Using the material below, copy every line where "computer" appears.

[Data supplied — start]

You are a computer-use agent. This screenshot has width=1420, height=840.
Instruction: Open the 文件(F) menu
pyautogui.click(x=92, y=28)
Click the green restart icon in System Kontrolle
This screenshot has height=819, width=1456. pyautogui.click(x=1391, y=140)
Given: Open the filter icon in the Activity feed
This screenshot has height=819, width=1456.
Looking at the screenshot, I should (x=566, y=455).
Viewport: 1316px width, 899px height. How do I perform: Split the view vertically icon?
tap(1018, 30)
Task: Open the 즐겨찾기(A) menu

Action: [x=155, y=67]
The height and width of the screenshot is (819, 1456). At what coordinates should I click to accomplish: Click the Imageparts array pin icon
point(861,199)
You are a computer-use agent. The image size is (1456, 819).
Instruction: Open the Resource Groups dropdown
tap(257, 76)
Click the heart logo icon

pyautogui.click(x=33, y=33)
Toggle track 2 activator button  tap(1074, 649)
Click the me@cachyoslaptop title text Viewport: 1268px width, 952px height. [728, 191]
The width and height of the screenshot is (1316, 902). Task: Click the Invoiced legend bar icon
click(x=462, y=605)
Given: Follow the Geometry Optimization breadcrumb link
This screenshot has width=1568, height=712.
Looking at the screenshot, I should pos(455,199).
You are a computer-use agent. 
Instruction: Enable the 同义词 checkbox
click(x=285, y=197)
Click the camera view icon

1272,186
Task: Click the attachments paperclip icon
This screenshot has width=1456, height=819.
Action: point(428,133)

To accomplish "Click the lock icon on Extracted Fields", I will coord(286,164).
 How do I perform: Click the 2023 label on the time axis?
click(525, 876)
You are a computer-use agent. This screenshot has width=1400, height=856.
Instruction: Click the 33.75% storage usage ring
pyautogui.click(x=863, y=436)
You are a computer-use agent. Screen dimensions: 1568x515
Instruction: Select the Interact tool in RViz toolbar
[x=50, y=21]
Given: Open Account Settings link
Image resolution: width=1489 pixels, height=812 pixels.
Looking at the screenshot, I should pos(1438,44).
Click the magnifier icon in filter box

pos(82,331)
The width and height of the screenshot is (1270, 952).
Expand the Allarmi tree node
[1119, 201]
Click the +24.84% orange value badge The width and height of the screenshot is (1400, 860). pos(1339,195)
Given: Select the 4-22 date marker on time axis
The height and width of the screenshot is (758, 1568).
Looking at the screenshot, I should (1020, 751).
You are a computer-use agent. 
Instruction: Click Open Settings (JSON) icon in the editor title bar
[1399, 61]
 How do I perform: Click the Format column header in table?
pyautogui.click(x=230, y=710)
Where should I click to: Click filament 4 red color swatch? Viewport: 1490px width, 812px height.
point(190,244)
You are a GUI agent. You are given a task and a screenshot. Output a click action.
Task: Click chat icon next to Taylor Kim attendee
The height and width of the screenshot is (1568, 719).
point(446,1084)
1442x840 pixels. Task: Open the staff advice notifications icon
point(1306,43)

[Data supplied — finish]

**Result for this task**
You are a computer-use agent. This screenshot has width=1420, height=840.
You are a computer-use agent. The image size is (1456, 819).
You are a computer-use agent. 
You are a computer-use agent. This screenshot has width=1400, height=856.
You are a computer-use agent. Screen dimensions: 1568x515
You are a computer-use agent. 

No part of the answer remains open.